Emre_Bayram · February 27, 2020, 6:46pm

I have a very simple model with 2 conv and 2 linear layers.
the input and output of the linear layers depends on the batch size.
I am having problem(size mismatch) when I try to save the model weights with a batch size and restore with another batch size.
How can I make save/restore independent from the batch size?
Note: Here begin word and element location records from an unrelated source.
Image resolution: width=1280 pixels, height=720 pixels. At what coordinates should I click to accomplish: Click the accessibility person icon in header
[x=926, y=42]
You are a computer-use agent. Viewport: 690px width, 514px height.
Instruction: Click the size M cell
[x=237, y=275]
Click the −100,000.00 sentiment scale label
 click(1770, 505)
Can you point me to a sample model?

Thanks!

simaiden · February 27, 2020, 6:49pm

The model should be independent of the batch size, can you post your code please?

Emre_Bayram · February 27, 2020, 7:02pm

My model:


class Net(nn.Module):
    def __init__(self, batch_size):
        super(Net, self).__init__()
        self.batch_size = batch_size
        self.conv1 = nn.Conv2d(1, 2, 3)
        self.pool = nn.MaxPool2d(2, 2)
        self.conv2 = nn.Conv2d(2, 1, 3)
        self.fc1 = nn.Linear(self.batch_size * 2 * 14, 2048)
        self.fc2 = nn.Linear(2048, self.batch_size)

    def forward(self, x):
        x = self.pool(F.relu(self.conv1(x)))
        x = self.pool(F.relu(self.conv2(x)))
        x = x.view(self.batch_size * 2 * 14)
        x = F.relu(self.fc1(x))
        x = self.fc2(x)
        return x

and this is how i am calling it:

y_pred = model(x)
The shape of the x is (batch_size, no_of_channels, h, w)
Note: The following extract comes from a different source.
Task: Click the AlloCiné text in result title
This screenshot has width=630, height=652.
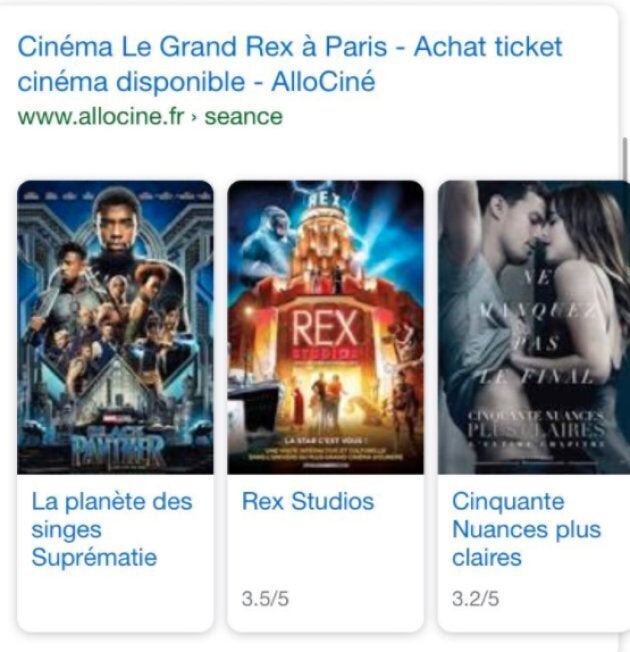Action: point(323,82)
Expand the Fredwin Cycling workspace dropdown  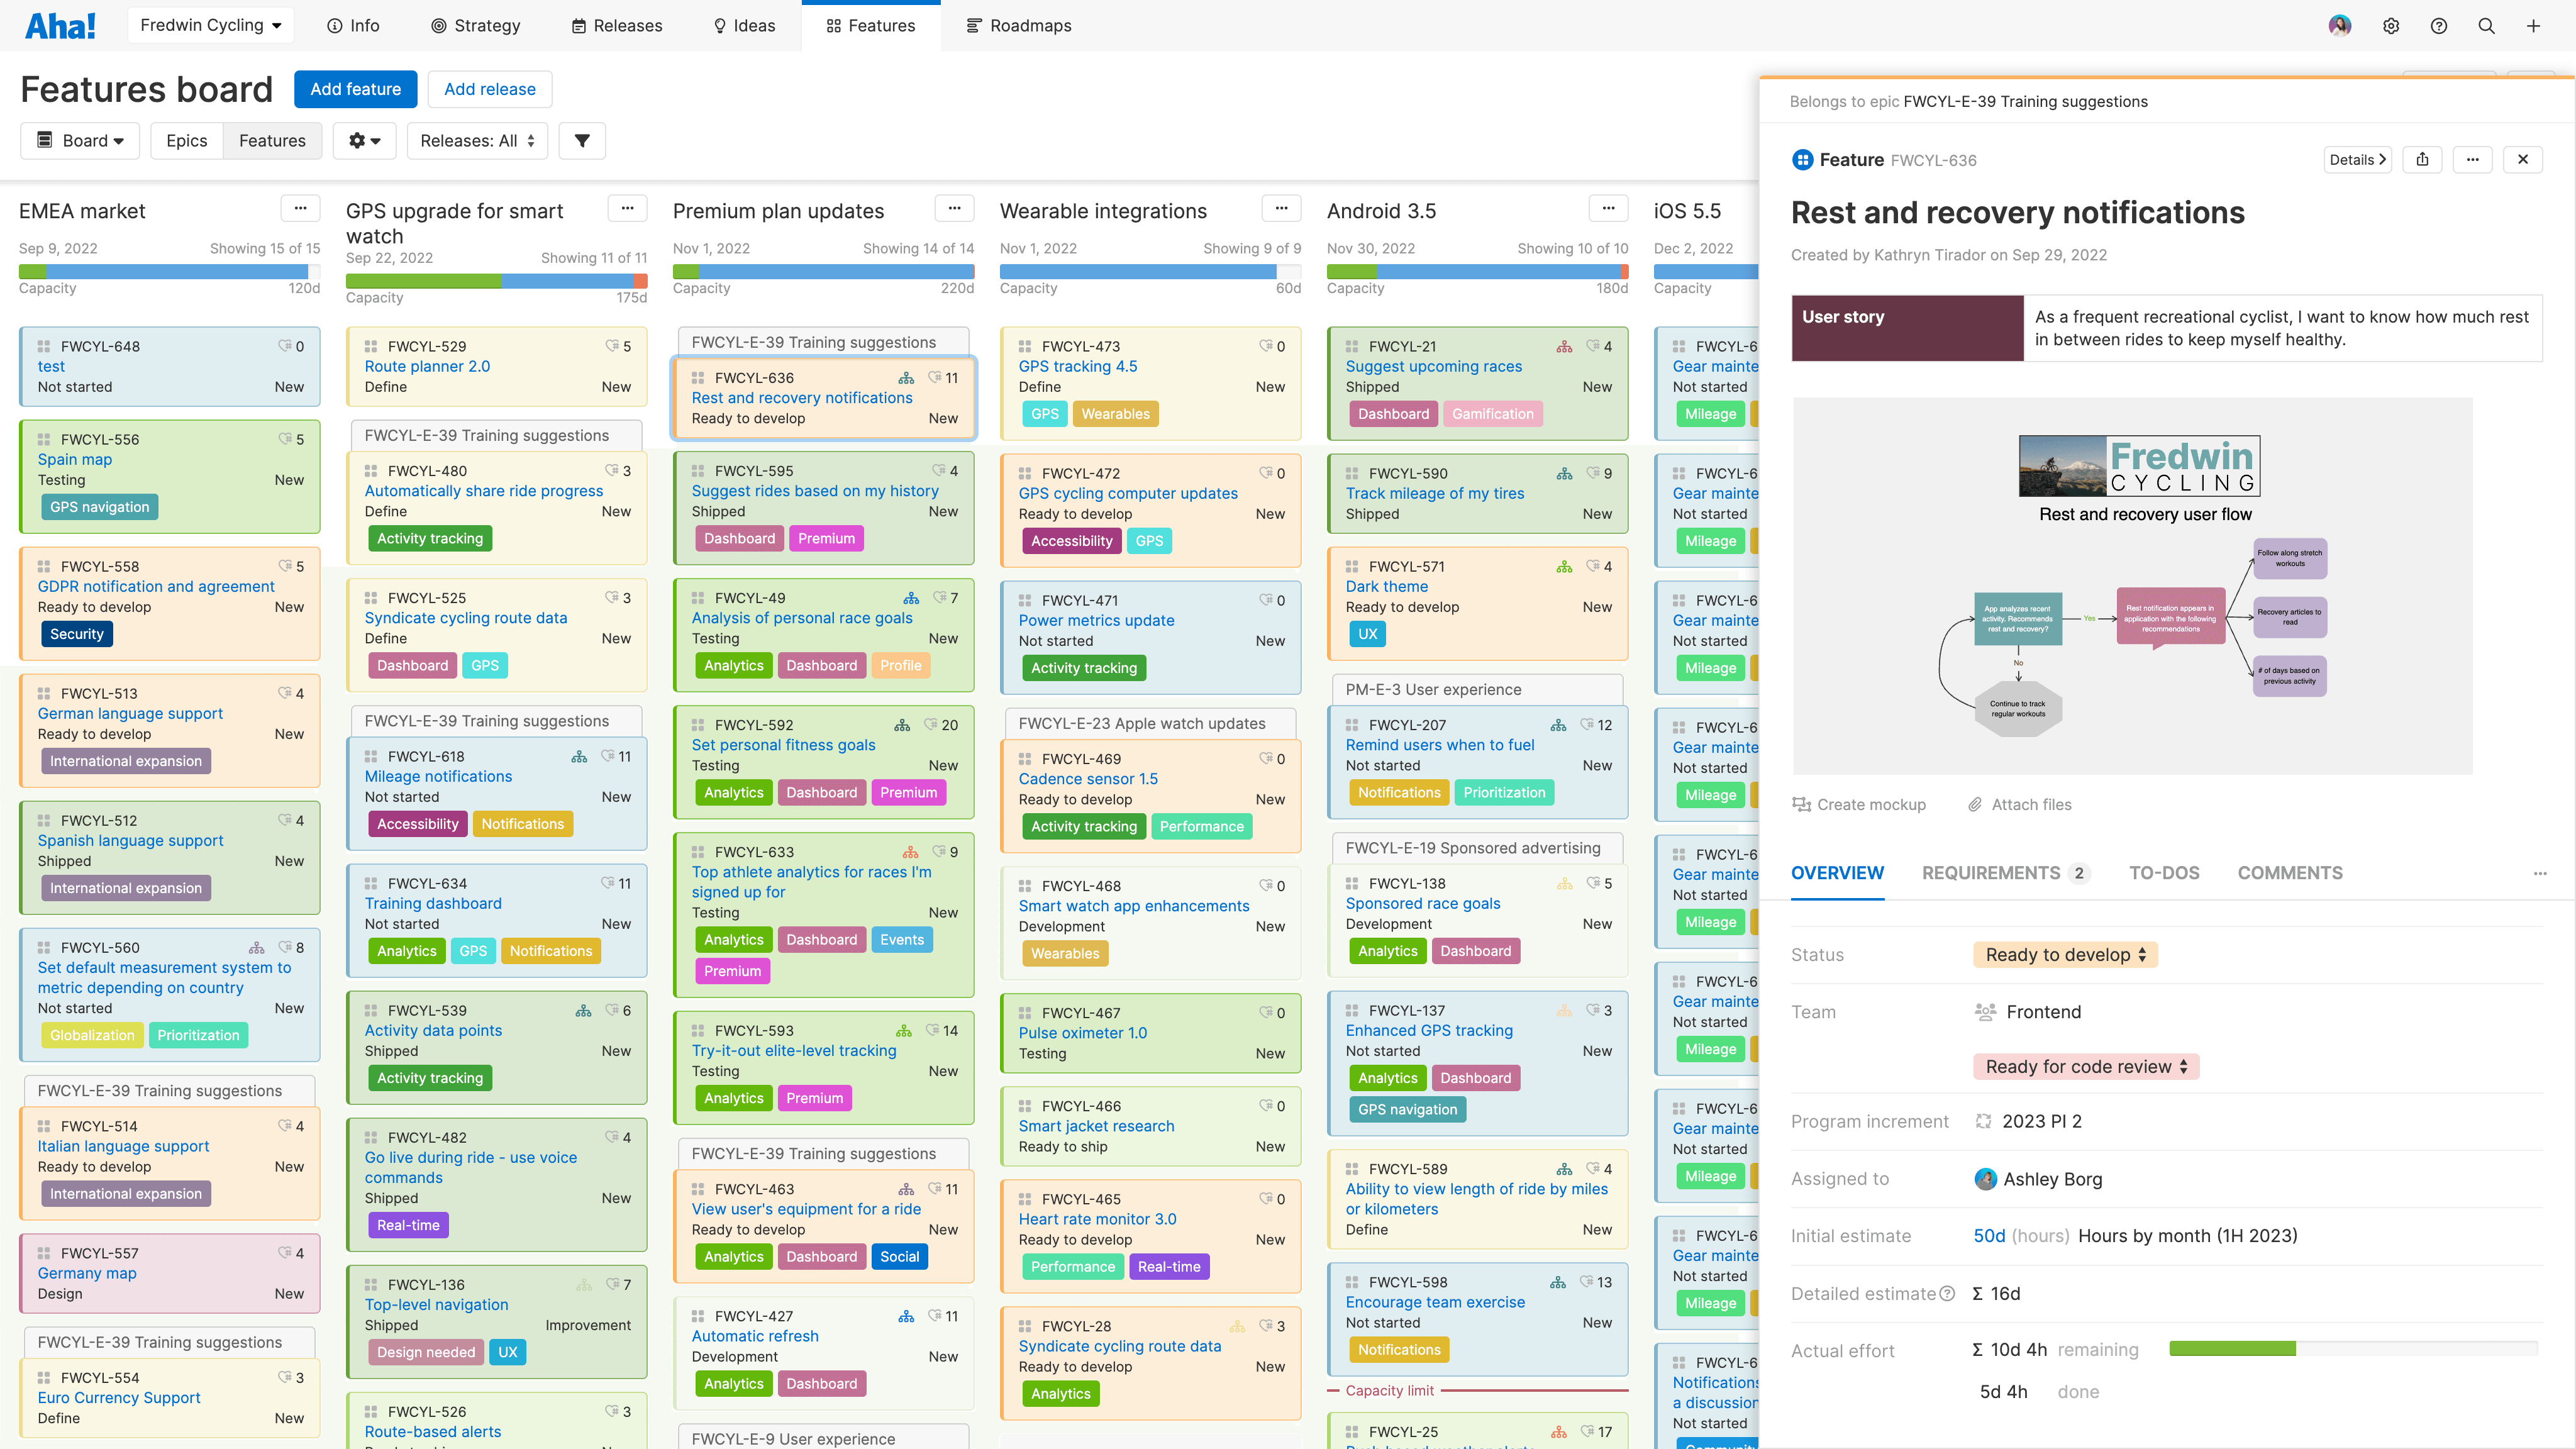click(x=211, y=26)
simaiden · February 27, 2020, 7:34pm

You could instance the original net with their weights and after replace the fc layers, something like:

net = Net(batch_size=4)
net.load_state_dict(torch.load(your_weights))
net.fc1 = nn.Linear(new_batch_size* 2 * 14, 2048)
net.fc2 = nn.Linear(2018, new_batch_size)

but this layers will initialize with random weights, so you will have to train the net again. Btw why are you using a batch dependent network?
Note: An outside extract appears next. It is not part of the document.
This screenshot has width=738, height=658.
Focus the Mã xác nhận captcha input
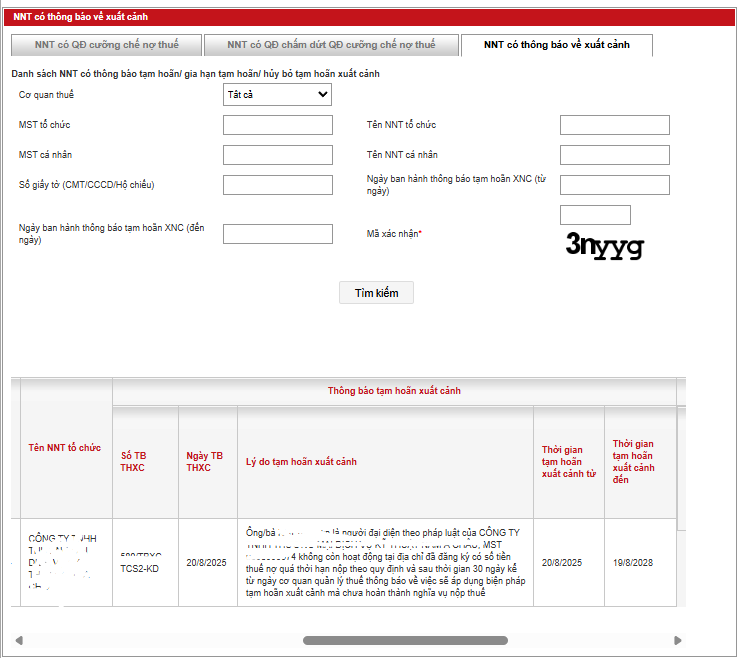click(x=595, y=215)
Emre_Bayram · February 27, 2020, 7:38pm

Because while training, it is a lot faster if I feed with a big batch size like 512.
But on production I wont always have 512 images so I may call it with single image, 4 images or any amount.
I wonder how ResNet implementation is doing it because with ResNet I can train with any batch size and call with any other batch size.

The workaround I have found for now is I train with 512 batch size and while calling on prod I fill the missing part with replicate data.
But this is not a good solution.
Thanks anyways;
I will dig into ResNet implementation later to see how it is doing.

Emre_Bayram · February 27, 2020, 7:42pm

Also I dont know how to make a batch independent network but still able to train/call it with batches. Do you have any suggestion to make the above network “batch independent”?

simaiden · February 27, 2020, 7:51pm

The batch are usually only for training, and in production you usually call the network with only one image but you still have to pass the sample as a batch tensor (ie [1,no_channels,h,w]). Think that internally the network works with only one sample and you pass a batch tensor to calculate the loss across all the samples in the batch, and next average them.

So, the network is always batch independent

auzuha · June 26, 2021, 11:30am

If you still need help , i encountered a similar problem and found a way to work around.
I was facing this problem because my batch size was 64 and total datapoints / samples were 20000 so the last batch couldn’t be divided into 64 and i got size mismatch error. This was because i hardcoded into the first linear layers after all conv layers like this :
self.lin1 = nn.Linear(out.reshape(64,8*20*20))
instead of doing this , I passed the length of each training batch as a parameter to the forward function.
and passed len(xb) as the parameter and changed self.lin1 to self.lin1 = nn.Linear(out.reshape(batch_size , 8*20*20))
where batch_size is the current batch size.

Well i also missed that you could always do nn.Linear(out.reshape(-1,8*20*20))
Without sending a batch size parameter manually.